Discussion in Dubai includes concerns about curriculum, while the need for better dialogue between ministry and schools is highlighted.
Head teachers air grievances with Education Minister
Dubai // Hundreds of principals and directors from public schools in Dubai voiced their frustrations to education ministry officials yesterday over issues they believe have been unresolved for years.
During the debate, organised by the Ministry of Education, there was obvious concern over challenges facing the education sector including staff shortages, curriculum and fair promotions.
Humaid Mohammed Obaid al Qattami, the Minister of Education, responded to questions by calling for a new phase of unified, structured and transparent communication between schools and the ministry.
"Problems arise when things are unclear," Mr al Qattami said, "so it is important to build a strong foundation that leads to a stronger workforce."
This, he explained, required a clear distribution of responsibilities at all levels of education, thus leading to management efficiency and teamwork.
The ministry, he said, was researching ways to raise the percentage of graduates from public schools. The process involved delving into the details of developing the curriculum, assessment tools, examinations, school environments and implementing development programmes for both school principals and teachers.
"Schools are the essence of society. And, like any other sector, we must accommodate changes - in the management process, new technology and so on," Mr al Qattami said.
Some teachers said that while they had held the position of principal for years, the transition had yet to be officially acknowledged. There was also a general agreement on the shortage of qualified teachers. Some principals said they had gone to the extent of cancelling classes because substitute teachers were so few and far between.
The lack of available substitutes was especially noticeable in Physical Education, principals said, something they said should not be overlooked because the health of the children was of paramount importance.

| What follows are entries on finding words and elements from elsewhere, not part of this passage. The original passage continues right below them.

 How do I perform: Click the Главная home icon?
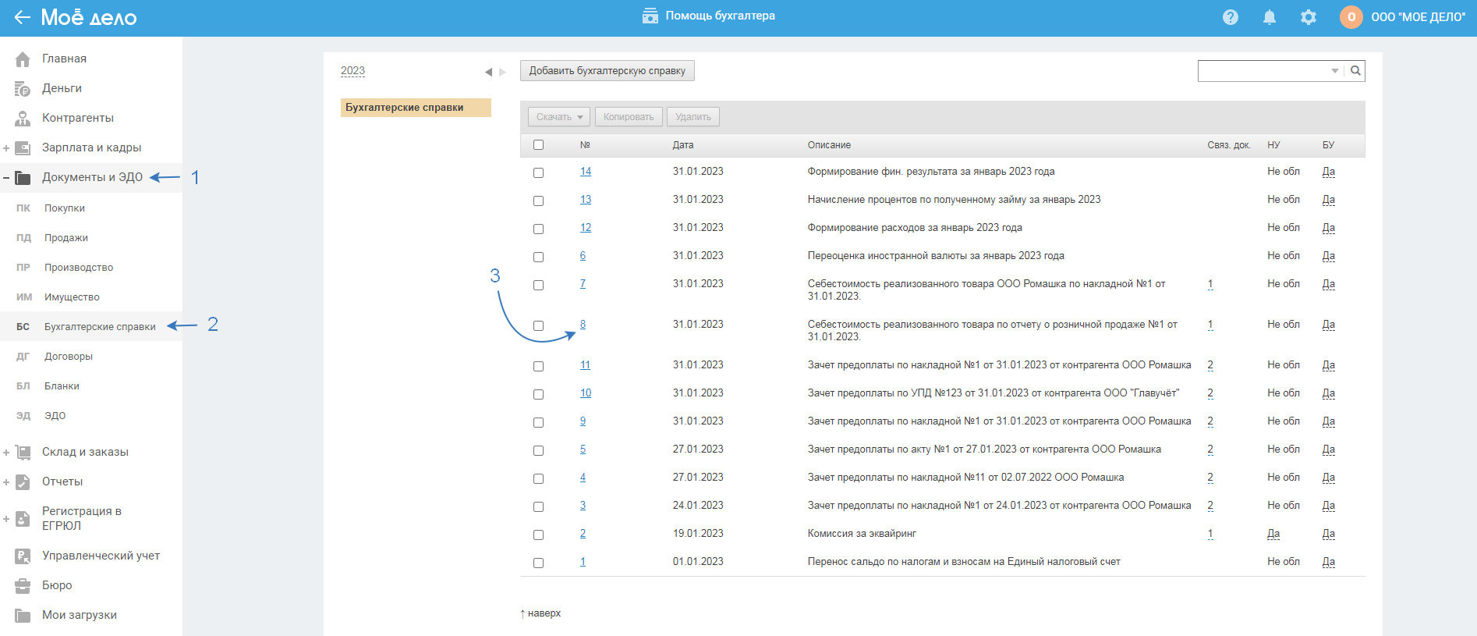[23, 59]
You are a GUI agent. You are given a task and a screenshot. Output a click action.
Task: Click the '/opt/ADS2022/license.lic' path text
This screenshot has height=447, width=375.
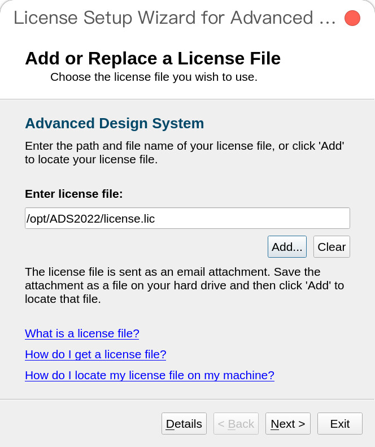click(90, 219)
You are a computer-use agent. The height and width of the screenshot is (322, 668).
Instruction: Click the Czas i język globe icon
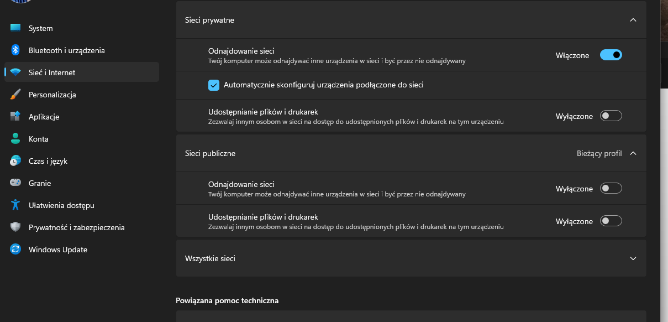pyautogui.click(x=15, y=161)
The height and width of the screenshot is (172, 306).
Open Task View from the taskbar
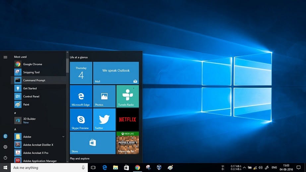pos(93,168)
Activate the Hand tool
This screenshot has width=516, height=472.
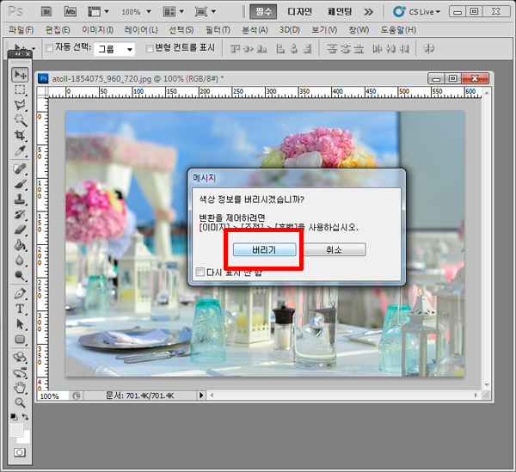pyautogui.click(x=20, y=387)
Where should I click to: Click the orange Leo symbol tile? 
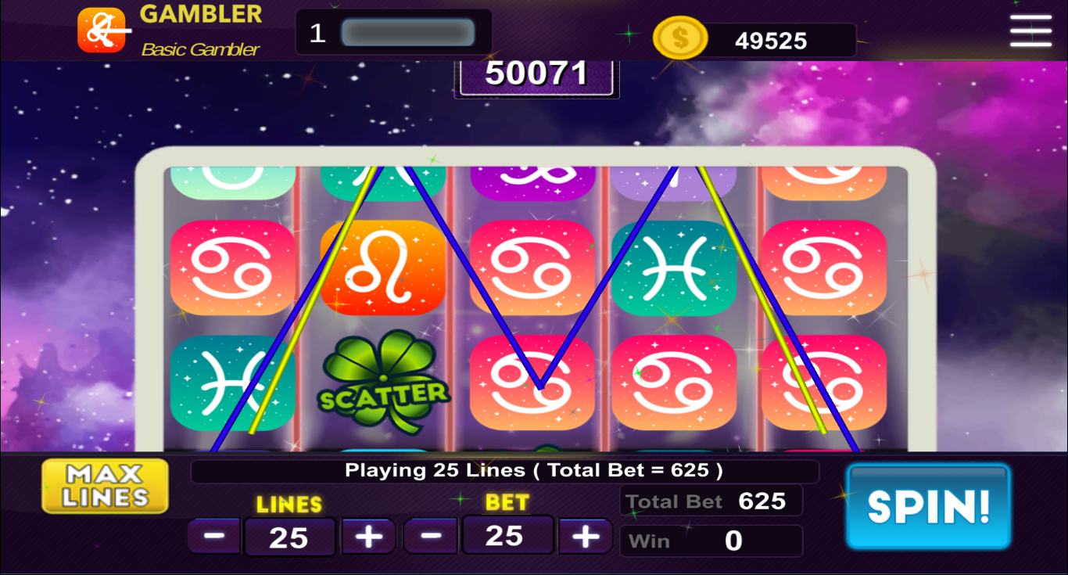click(x=383, y=268)

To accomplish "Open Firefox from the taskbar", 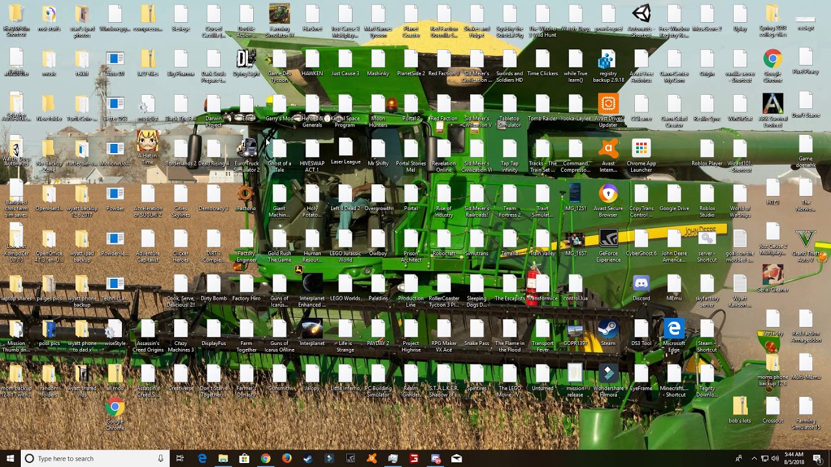I will click(287, 459).
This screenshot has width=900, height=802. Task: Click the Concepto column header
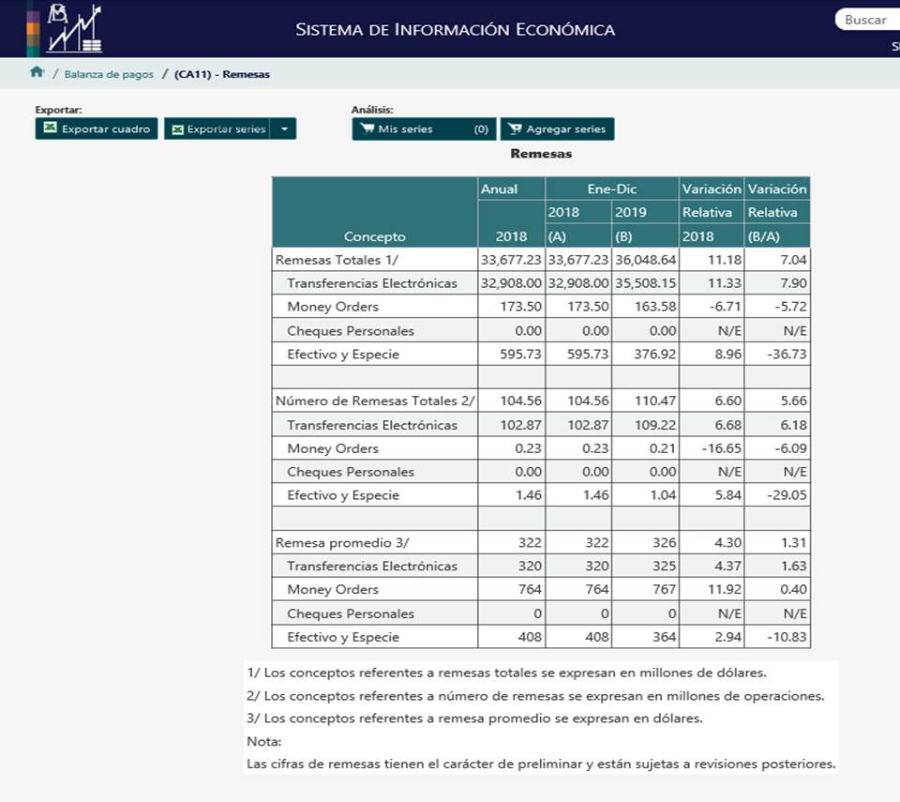click(x=374, y=236)
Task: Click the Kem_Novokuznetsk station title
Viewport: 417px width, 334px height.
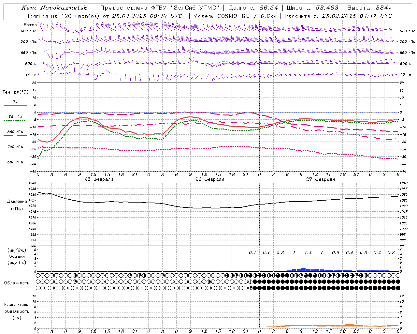Action: pos(54,8)
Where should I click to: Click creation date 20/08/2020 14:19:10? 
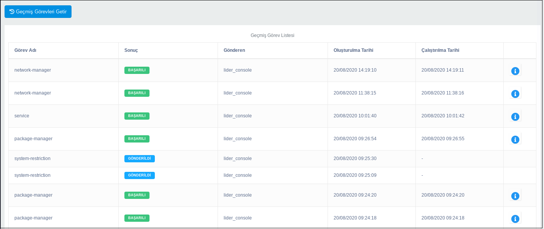(355, 70)
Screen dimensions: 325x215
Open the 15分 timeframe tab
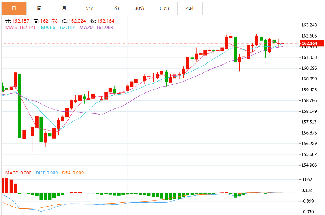tap(114, 8)
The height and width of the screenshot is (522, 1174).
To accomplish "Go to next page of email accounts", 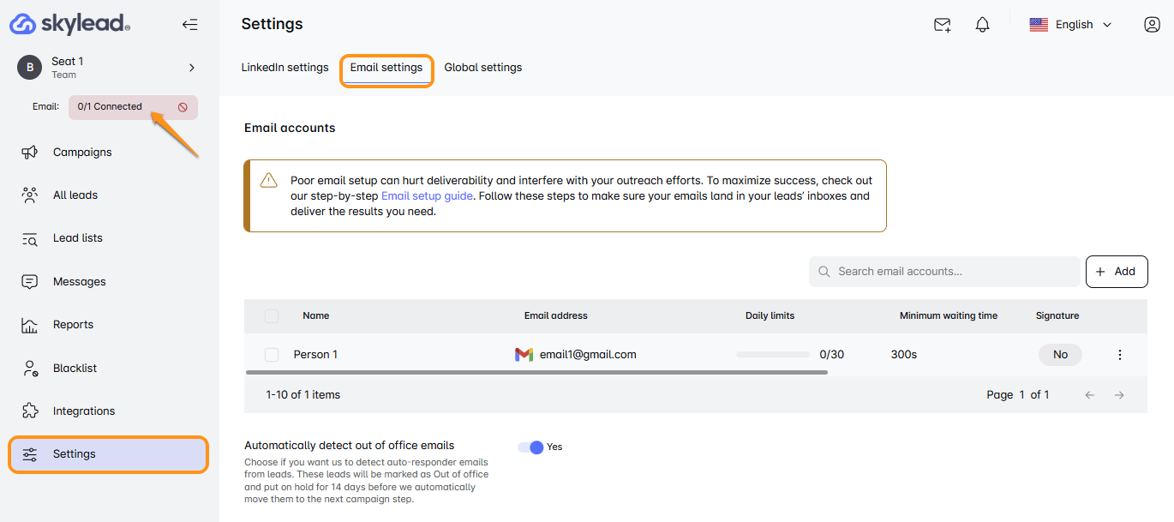I will point(1118,395).
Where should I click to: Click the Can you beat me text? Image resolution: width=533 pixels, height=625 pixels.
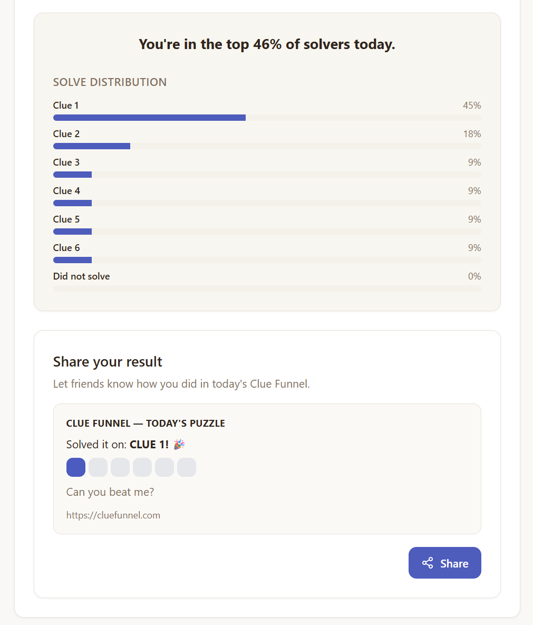point(110,492)
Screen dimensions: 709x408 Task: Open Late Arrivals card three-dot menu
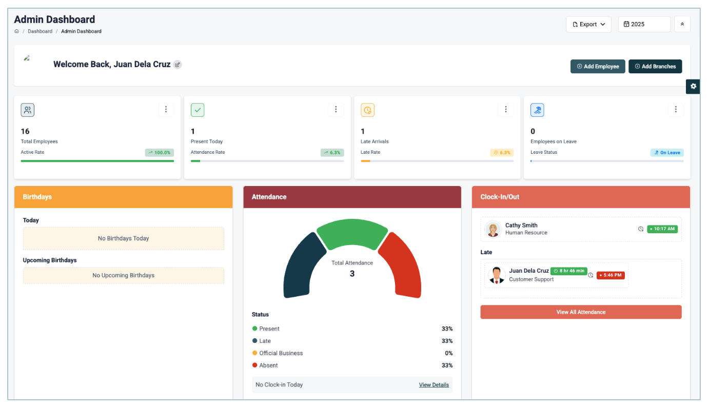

Huda Shiban, the principal of Al Mizhar Primary School, said there was also the critical problem of overcrowded classrooms.
"Firstly, it's a good step that the minister is calling for better communication, and I hope for more meetings so we can work together effectively and speak openly," said Mrs Shiban. "On average, our teachers have 24 classes per week with at least 30 students in each. We need smaller classes so teachers can invest more time with each student."
Mrs Shiban said the solution was not as simple as splitting the classes. "We'll need more teachers and a budget for it. But it's important to divide classes to allow creative teaching and [so that] students will be engaged in new learning activities," she said.
The Ministry of Education is restructuring curriculums, and new school books are to be introduced this year. "Some of the books have been the same for too many years even though education, students, teachers and administration have developed," said Mrs Shiban.
Mona Ali al Mulla, the manager of Al Aweer Primary School, agreed that changing some textbooks would move things forward. "We'll see good changes in subjects like mathematics, science and art," she said.
Like many, Mrs al Mulla hopes the ministry will act on its promise of better dialogue.
"We would like more discussions with each department of the ministry. This is what will create stronger teamwork and success," she said.
The Dubai Police Chief, Lt Gen Dhahi Khalfan Tamim, was also present at the session. He called for developing the curriculum towards better teaching of Arabic. He also said ways of gaining and maintaining the interest of students should be investigated.
Mr al Qattami also promised solutions to further queries such as the school calendar, sick leave, promotions and sudden staff resignation in the middle of the school year.